Three inmates are suing the Florida Department of Corrections and medical contractor Corizon, alleging Corizon refused to provide medically necessary surgical procedures in an effort to keep costs down. The class-action lawsuit, which cites several other cases of alleged inadequate care, accuses Corizon of violating prisoners’ Eighth Amendment right against cruel and unusual punishment.
Corizon and a second prison system healthcare contractor, Wexford, have faced a flurry of litigation around the country, accusing them of cutting corners on care to save money, sometimes with fatal results.
This latest lawsuit focuses on hernia surgeries. It claims that Tracy Copeland, 48, was repeatedly denied a hernia operation despite two recommendations from a doctor for the procedure, and that Amado Parra, 60, and Archie Green, 43, were also denied surgical evaluation for severely painful hernias that limit their ability to move. All three have had symptoms of groin hernias since 2012 and 2013.

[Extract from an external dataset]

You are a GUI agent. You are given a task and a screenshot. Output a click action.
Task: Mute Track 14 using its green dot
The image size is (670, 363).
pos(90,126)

Copeland and Parra are serving time for second-degree murder. Green is imprisoned for a handful of charges, including burglary and grand theft with a firearm.
Sign Up and Save
Get six months of free digital access to the Miami Herald
“What they’re trying to do is maximize their profits as a for-profit medical care provider,” said Randall C. Berg Jr., executive director of the Florida Justice Institute, which filed the suit on behalf of the prisoners. “The unfortunate thing about inmates is if they don’t get surgery by the medical provider, they can’t go elsewhere. There’s no other entity to turn to get the medical care they need.”
Martha Harbin, a spokeswoman for Corizon, said the company had not yet been served with the lawsuit and denied the company has a policy restricting surgeries for inmates.
“Corizon Health has no policies limiting or preventing surgery for the repair of hernias or any other medically necessary procedures,” she wrote in an email. “We are first and foremost healthcare providers. Our mission is to deliver safe, effective and efficient healthcare services using best practices and evidence-based medicine.”
“One of the most common misperceptions about our company is that we somehow benefit from providing lower-quality care,” she added. “To the contrary, what makes good business sense and good medical sense is excellent preventive care — intervening early to prevent and/or treat conditions before they become serious and cause disease-related complications.”
The lawsuit seeks a court order requiring Corizon to provide surgery to inmates who need it, and requests punitive damages from the Brentwood, Tennessee.-based contractor. Corizon, which operates in 27 states, was awarded a five-year contract with the Florida Department of Corrections in 2013, despite already facing numerous lawsuits across the country for allegedly deficient care. Corizon manages medical care in 114 of the Department of Corrections’ 140 facilities, including prisons, annexes, work camps and other units.
Department of Corrections spokesman McKinley Lewis said the agency is reviewing the complaint “to determine the appropriate legal action.”
“The prescribed course of care varies from patient to patient and is based on the professional medical opinion of the attending healthcare provider,” he added.
The Department of Corrections announced in February that it is rebidding its healthcare contracts before the end of the year.